Pepin I or Pepin I of Aquitaine (French: Pépin; 797 – 13 December 838) was King of Aquitaine and Duke of Maine.

Pepin was the second son of Emperor Louis the Pious and his first wife, Ermengarde of Hesbaye. When his father assigned to each of his sons a kingdom (within the Empire) in August 817, he received Aquitaine, which had been Louis's own subkingdom during his father Charlemagne's reign.
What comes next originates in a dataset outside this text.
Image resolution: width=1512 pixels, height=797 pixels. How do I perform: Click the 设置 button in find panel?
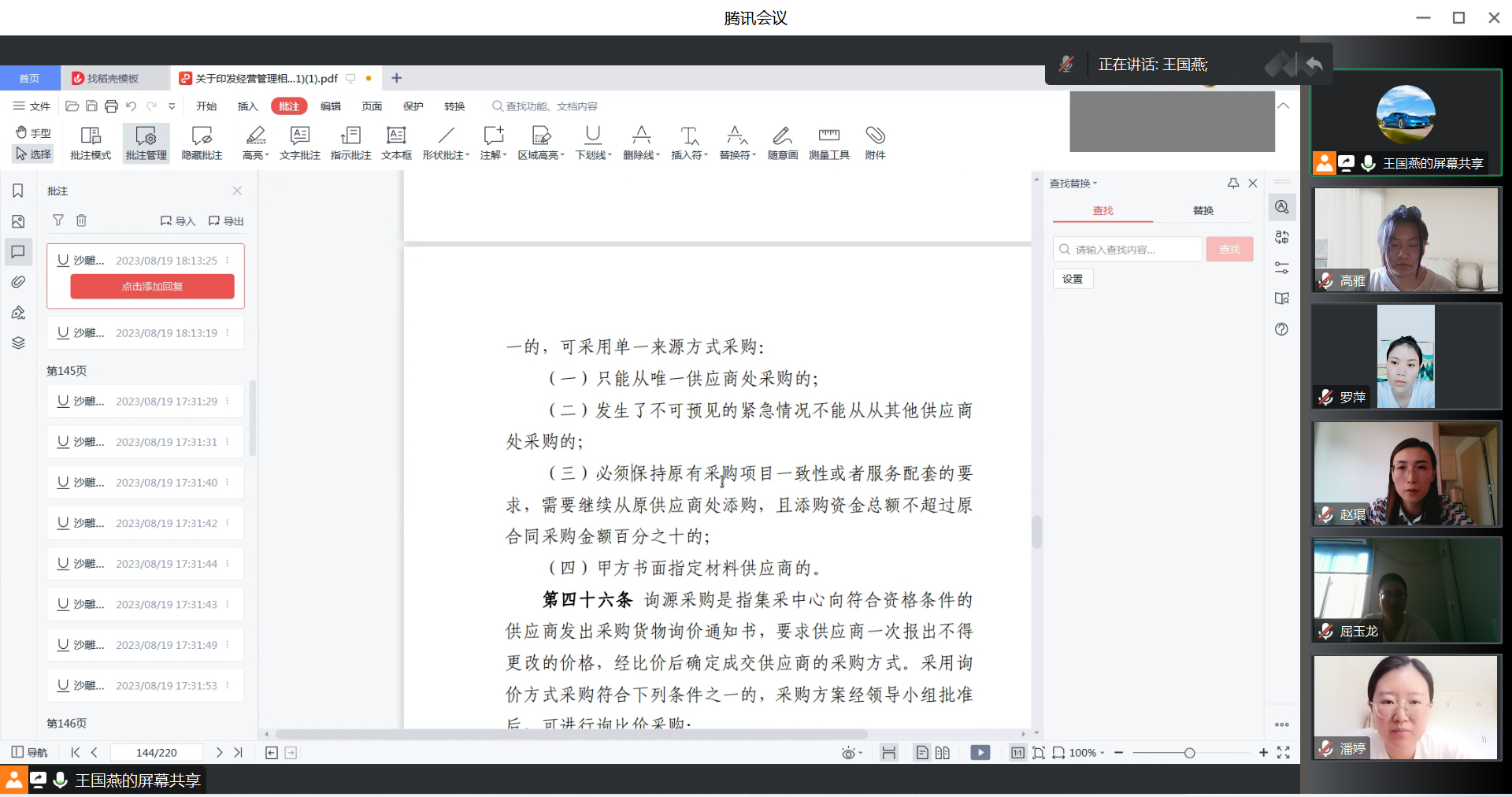pyautogui.click(x=1073, y=279)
Ermoldus Nigellus was his court poet and accompanied him on a campaign into Brittany in 824.

Rebellions 
Pepin rebelled in 830 at the insistence of his brother Lothair's advisor Wala.  He took an army of Gascons with him and marched all the way to Paris, with the support of the Neustrians.  His father marched back from a campaign in Brittany all the way to Compiègne, where Pepin surrounded his forces and captured him.  The rebellion, however, broke up.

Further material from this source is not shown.